## Short exercise
Start at the entry containing "หมวดหมู่ ง. (101, 357)" and end with the entry containing "Tři růže na". Reproduce those entries with "Bratři Grimmové" changed to "Grimm Brothers" and nothing else altered.

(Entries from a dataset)
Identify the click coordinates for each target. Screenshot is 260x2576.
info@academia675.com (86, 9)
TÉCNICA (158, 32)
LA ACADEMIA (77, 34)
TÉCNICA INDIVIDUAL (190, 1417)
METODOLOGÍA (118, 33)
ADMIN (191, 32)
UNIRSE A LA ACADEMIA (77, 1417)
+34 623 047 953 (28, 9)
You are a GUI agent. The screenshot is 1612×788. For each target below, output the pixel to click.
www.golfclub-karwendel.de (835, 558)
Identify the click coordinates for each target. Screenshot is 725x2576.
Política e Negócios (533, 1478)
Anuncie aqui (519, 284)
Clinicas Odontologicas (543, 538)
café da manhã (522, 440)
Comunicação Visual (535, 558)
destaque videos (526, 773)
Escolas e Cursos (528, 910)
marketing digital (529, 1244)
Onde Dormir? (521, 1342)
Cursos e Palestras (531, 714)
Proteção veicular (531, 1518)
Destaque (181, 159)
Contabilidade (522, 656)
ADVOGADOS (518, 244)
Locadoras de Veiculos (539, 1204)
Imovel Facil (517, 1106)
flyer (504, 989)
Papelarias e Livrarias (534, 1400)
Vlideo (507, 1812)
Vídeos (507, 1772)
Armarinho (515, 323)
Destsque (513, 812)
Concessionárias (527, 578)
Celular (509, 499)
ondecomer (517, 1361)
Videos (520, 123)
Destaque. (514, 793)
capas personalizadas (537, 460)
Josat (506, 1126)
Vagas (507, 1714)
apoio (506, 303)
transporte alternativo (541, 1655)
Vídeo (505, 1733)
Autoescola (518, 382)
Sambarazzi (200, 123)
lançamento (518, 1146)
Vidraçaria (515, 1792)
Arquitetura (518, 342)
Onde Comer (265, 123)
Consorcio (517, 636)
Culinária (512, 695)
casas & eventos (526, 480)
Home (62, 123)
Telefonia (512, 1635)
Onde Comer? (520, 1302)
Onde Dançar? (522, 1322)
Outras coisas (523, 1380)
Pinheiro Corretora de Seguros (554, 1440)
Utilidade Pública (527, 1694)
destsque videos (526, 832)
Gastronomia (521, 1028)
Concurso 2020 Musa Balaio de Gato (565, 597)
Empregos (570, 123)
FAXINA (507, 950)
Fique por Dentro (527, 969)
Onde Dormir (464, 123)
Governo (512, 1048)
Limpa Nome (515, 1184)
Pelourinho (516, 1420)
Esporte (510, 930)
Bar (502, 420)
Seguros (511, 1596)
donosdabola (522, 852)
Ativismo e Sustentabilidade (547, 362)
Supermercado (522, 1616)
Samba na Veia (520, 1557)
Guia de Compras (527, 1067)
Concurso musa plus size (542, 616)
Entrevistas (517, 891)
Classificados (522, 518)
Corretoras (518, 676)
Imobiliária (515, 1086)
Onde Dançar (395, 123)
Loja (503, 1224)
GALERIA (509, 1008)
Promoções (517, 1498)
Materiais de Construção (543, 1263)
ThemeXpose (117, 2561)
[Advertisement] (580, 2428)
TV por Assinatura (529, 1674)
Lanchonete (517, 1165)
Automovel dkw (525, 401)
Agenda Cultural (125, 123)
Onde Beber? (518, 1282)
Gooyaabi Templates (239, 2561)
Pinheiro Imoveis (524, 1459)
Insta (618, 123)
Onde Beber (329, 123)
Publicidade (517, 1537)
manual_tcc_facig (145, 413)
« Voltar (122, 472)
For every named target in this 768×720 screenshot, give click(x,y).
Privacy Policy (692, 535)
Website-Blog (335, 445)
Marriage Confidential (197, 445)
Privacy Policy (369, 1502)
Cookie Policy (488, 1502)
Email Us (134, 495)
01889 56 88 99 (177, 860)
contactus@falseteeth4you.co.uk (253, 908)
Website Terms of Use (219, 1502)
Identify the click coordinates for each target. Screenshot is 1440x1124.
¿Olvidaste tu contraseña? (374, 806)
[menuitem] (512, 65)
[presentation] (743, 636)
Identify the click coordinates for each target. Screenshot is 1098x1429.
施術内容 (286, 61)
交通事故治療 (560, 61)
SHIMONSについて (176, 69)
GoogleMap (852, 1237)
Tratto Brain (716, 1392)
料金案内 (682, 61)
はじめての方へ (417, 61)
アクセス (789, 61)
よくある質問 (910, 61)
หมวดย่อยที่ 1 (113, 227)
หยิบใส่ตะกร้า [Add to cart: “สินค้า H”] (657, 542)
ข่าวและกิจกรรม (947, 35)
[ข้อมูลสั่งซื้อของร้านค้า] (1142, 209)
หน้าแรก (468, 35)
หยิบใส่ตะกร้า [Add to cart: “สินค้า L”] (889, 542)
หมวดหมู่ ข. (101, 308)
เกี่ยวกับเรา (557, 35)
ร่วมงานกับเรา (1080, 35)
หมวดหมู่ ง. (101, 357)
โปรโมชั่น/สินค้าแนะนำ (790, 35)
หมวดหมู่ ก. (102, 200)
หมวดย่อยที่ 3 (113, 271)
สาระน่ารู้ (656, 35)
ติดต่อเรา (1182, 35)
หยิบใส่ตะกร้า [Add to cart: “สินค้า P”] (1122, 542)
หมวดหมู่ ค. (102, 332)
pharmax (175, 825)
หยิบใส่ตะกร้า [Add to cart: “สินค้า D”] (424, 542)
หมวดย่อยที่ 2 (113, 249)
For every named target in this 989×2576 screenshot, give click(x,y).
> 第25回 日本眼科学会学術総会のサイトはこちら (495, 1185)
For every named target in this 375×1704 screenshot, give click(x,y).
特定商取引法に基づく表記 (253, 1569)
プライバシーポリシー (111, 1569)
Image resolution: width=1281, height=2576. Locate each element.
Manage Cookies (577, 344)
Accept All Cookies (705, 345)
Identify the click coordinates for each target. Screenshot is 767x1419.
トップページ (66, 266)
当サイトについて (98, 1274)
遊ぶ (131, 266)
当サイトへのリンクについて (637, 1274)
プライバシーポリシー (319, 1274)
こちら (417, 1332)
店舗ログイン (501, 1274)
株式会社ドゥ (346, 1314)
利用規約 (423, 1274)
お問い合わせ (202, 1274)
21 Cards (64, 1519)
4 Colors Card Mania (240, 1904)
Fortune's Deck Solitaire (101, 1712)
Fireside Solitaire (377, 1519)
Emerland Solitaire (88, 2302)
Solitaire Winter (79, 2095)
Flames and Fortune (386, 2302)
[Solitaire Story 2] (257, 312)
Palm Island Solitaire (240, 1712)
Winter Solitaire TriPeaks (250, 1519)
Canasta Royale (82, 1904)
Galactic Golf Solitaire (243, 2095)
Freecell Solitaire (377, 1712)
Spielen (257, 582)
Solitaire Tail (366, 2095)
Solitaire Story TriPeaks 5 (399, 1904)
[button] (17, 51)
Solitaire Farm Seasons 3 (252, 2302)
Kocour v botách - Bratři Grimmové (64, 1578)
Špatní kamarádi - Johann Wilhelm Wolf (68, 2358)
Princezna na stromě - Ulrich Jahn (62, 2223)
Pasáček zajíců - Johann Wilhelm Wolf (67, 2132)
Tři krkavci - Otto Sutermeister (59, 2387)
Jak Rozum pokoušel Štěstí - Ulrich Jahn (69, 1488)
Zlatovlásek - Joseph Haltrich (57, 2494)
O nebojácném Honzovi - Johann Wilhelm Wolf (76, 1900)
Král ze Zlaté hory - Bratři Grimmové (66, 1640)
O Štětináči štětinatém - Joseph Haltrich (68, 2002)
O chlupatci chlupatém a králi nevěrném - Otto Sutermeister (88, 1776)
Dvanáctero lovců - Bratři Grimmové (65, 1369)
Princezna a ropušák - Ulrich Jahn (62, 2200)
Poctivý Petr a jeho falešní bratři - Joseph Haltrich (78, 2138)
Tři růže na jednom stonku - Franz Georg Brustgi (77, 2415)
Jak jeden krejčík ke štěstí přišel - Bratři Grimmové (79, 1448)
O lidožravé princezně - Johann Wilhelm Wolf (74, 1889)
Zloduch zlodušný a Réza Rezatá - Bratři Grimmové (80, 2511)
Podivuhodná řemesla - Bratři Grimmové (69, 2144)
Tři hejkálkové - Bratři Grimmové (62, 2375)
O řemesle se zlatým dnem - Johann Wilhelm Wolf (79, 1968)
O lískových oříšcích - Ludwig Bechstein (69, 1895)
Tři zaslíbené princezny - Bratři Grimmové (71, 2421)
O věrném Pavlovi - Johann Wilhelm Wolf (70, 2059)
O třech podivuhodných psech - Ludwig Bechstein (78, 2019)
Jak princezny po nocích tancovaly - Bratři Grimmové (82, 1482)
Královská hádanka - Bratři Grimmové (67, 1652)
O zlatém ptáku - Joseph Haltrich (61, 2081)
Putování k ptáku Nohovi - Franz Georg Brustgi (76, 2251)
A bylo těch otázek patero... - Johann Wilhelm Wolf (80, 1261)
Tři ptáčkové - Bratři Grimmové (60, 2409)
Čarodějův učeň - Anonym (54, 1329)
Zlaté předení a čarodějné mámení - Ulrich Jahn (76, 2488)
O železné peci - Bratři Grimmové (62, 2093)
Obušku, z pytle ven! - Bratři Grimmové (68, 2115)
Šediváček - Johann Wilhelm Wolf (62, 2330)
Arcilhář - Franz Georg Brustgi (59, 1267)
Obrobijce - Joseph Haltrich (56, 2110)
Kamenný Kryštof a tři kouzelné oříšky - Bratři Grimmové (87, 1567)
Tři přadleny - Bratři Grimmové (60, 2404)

## Task output
หมวดหมู่ ง. (101, 357)
โปรโมชั่น/สินค้าแนะนำ (790, 35)
หมวดหมู่ ก. (102, 200)
หมวดย่อยที่ 3 (113, 271)
สาระน่ารู้ (656, 35)
ติดต่อเรา (1182, 35)
หยิบใส่ตะกร้า [Add to cart: “สินค้า P”] (1122, 542)
หมวดหมู่ ค. (102, 332)
pharmax (175, 825)
หยิบใส่ตะกร้า [Add to cart: “สินค้า D”] (424, 542)
หมวดย่อยที่ 2 (113, 249)
For every named target in this 989×2576 screenshot, give click(x,y).
> 第25回 日本眼科学会学術総会のサイトはこちら (495, 1185)
For every named target in this 375×1704 screenshot, give click(x,y).
特定商取引法に基づく表記 (253, 1569)
プライバシーポリシー (111, 1569)
Image resolution: width=1281, height=2576. Locate each element.
Manage Cookies (577, 344)
Accept All Cookies (705, 345)
Identify the click coordinates for each target. Screenshot is 767x1419.
トップページ (66, 266)
当サイトについて (98, 1274)
遊ぶ (131, 266)
当サイトへのリンクについて (637, 1274)
プライバシーポリシー (319, 1274)
こちら (417, 1332)
店舗ログイン (501, 1274)
株式会社ドゥ (346, 1314)
利用規約 (423, 1274)
お問い合わせ (202, 1274)
21 Cards (64, 1519)
4 Colors Card Mania (240, 1904)
Fortune's Deck Solitaire (101, 1712)
Fireside Solitaire (377, 1519)
Emerland Solitaire (88, 2302)
Solitaire Winter (79, 2095)
Flames and Fortune (386, 2302)
[Solitaire Story 2] (257, 312)
Palm Island Solitaire (240, 1712)
Winter Solitaire TriPeaks (250, 1519)
Canasta Royale (82, 1904)
Galactic Golf Solitaire (243, 2095)
Freecell Solitaire (377, 1712)
Spielen (257, 582)
Solitaire Tail (366, 2095)
Solitaire Story TriPeaks 5 (399, 1904)
[button] (17, 51)
Solitaire Farm Seasons 3 (252, 2302)
Kocour v botách - Grimm Brothers (64, 1578)
Špatní kamarádi - Johann Wilhelm Wolf (68, 2358)
Princezna na stromě - Ulrich Jahn (62, 2223)
Pasáček zajíců - Johann Wilhelm Wolf (67, 2132)
Tři krkavci - Otto Sutermeister (59, 2387)
Jak Rozum pokoušel Štěstí - Ulrich Jahn (69, 1488)
Zlatovlásek - Joseph Haltrich (57, 2494)
O nebojácném Honzovi - Johann Wilhelm Wolf (76, 1900)
Král ze Zlaté hory - Grimm Brothers (66, 1640)
O Štětináči štětinatém - Joseph Haltrich (68, 2002)
O chlupatci chlupatém a králi nevěrném - Otto Sutermeister (88, 1776)
Dvanáctero lovců - Grimm Brothers (65, 1369)
Princezna a ropušák - Ulrich Jahn (62, 2200)
Poctivý Petr a jeho falešní bratři - Joseph Haltrich (78, 2138)
Tři růže na jednom stonku - Franz Georg Brustgi (77, 2415)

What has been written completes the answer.